= Task to carry out =
Please update the rows starting with the line that contains "Click the META ticker symbol" and going on through the line that contains "The image size" by swapping "ticker symbol" for "stock symbol" and keeping all else the same. Leave the pictures out of your answer.

= Recorded information =
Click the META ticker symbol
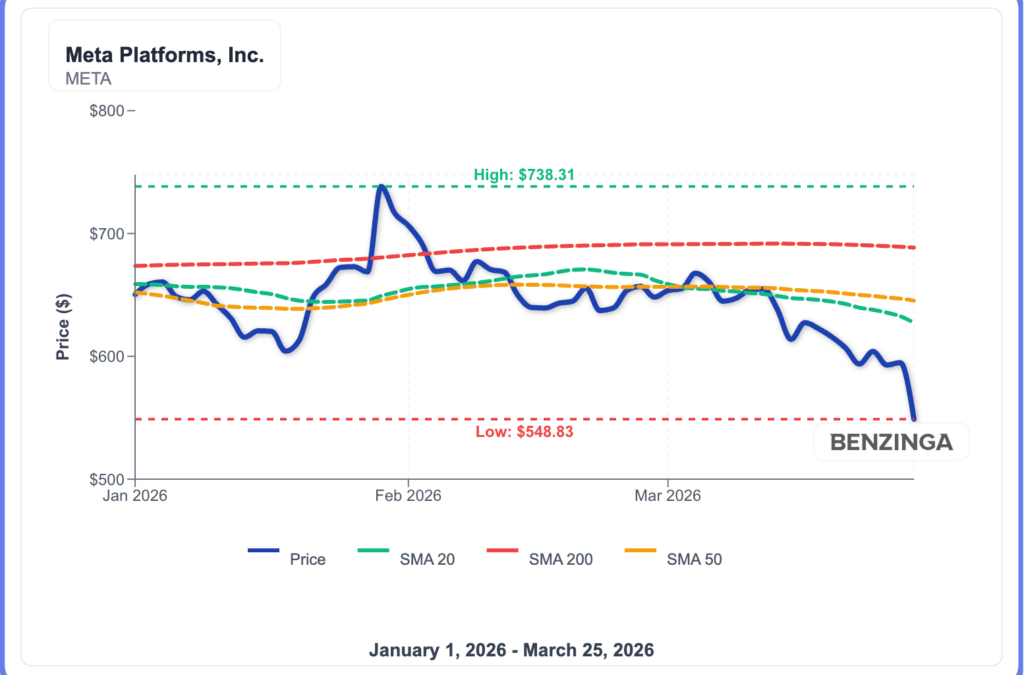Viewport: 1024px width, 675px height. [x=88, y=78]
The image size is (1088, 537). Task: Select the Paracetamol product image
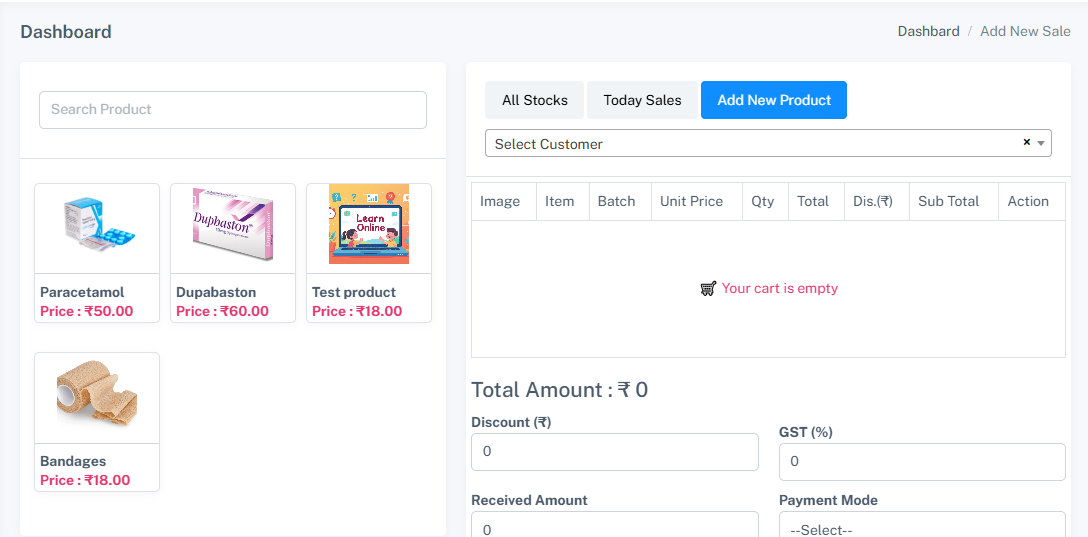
==
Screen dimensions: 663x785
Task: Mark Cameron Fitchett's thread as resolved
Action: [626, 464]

= Exercise output =
Click the META stock symbol
Viewport: 1024px width, 675px height. [x=88, y=78]
The image size is (1088, 537). Task: Select the Paracetamol product image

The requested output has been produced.